In modern agriculture, the application of pesticides using unmanned aerial vehicles (UAV drones) has emerged as a transformative technology, particularly for crops with complex canopy structures like grapevines. This study focuses on addressing the challenges of pesticide application in vineyard systems, specifically in regions such as the Helan Mountain area, where traditional methods face efficiency and coverage issues. We propose a full-width side spraying method utilizing a low-altitude UAV drone to enhance deposition uniformity and penetration. Through computational fluid dynamics (CFD) simulations and experimental validation, we analyze the downwash airflow characteristics of a quad-rotor UAV drone under various operational conditions, optimize a side spray diversion structure, and verify the feasibility of this approach.

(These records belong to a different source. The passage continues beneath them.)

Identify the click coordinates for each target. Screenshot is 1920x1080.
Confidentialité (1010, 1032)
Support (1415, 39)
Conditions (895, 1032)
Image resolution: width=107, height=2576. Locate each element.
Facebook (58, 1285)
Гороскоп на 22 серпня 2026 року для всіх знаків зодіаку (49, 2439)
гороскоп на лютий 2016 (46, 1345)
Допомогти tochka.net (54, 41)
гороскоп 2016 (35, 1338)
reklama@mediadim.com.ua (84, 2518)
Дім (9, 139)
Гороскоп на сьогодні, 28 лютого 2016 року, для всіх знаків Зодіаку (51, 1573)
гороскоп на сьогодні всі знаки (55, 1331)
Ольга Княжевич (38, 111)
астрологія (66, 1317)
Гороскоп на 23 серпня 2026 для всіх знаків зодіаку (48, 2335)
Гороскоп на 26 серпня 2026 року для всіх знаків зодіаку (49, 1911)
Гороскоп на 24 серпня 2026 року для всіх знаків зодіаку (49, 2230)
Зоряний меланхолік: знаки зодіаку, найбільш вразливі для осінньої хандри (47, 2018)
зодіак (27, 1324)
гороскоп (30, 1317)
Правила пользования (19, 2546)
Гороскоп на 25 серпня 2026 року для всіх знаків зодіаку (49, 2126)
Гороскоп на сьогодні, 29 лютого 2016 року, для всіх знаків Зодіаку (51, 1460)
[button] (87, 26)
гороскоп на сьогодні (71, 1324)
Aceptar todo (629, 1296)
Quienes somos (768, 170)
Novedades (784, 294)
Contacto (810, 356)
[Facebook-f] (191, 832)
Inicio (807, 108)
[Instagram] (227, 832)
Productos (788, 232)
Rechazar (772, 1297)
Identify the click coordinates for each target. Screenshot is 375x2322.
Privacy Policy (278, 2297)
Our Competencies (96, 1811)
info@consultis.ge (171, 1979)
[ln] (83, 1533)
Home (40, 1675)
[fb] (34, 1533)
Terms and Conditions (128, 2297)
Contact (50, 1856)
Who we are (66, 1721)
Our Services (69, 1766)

Our work aims to contribute to the advancement of precision agriculture by leveraging UAV drone technology for dynamic environmental adaptations.

The rapid adoption of UAV drones in agricultural settings stems from their ability to perform targeted spraying with reduced labor and chemical usage. However, the effectiveness of a UAV drone heavily depends on the aerodynamic interactions between its rotors and the crop canopy. In this study, we investigate the wind field generated by a quad-rotor UAV drone during low-altitude operations, with an emphasis on hover and crosswind scenarios. By integrating transient turbulent CFD models, we simulate the downwash airflow to understand spatial distribution patterns. Subsequently, we design and optimize a side spray diversion structure tailored for trellised grapevines, ensuring efficient pesticide delivery. This research not only addresses practical application hurdles but also lays groundwork for future innovations in UAV drone-based plant protection systems.
Our methodology begins with defining the geometric and operational parameters of the UAV drone. We base our model on a standard quad-rotor configuration, simplifying non-essential mechanical details to focus on aerodynamic effects. The key specifications are summarized in Table 1, which includes parameters such as rotor size, mass, and flight capabilities. These parameters are critical for accurate CFD simulations and real-world validation of the UAV drone performance.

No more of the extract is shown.